*Prompt*
Copy the lines below exactly, starting at the line that contains "横浜FC観戦ガイド (1048, 1545)" and stopping after the last line, and include no other lines.

==== Source material ====

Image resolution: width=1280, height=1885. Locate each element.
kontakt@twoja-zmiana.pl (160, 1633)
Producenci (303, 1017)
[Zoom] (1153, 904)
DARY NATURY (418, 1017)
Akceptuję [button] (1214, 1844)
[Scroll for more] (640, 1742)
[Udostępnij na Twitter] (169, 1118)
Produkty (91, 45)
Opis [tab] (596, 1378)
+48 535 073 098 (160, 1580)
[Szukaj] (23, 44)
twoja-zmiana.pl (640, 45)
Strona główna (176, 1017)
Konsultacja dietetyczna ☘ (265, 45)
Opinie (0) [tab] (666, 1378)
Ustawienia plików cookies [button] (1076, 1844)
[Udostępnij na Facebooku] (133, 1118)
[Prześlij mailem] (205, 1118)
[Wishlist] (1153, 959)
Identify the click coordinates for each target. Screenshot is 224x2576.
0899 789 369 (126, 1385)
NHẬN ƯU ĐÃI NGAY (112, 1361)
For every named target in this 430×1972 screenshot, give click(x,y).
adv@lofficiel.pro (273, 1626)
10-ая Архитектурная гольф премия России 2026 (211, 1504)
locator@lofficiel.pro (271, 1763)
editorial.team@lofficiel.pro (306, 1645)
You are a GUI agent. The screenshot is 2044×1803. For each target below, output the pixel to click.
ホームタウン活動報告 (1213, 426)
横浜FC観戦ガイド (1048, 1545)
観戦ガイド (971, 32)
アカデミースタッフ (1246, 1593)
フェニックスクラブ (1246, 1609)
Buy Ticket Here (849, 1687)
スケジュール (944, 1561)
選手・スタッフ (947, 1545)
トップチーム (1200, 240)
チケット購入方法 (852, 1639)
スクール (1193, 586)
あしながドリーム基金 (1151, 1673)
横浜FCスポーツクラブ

====

*Answer to the exercise*
横浜FC観戦ガイド (1048, 1545)
観戦ガイド (971, 32)
アカデミースタッフ (1246, 1593)
フェニックスクラブ (1246, 1609)
Buy Ticket Here (849, 1687)
スケジュール (944, 1561)
選手・スタッフ (947, 1545)
トップチーム (1200, 240)
チケット購入方法 (852, 1639)
スクール (1193, 586)
あしながドリーム基金 (1151, 1673)
横浜FCスポーツクラブ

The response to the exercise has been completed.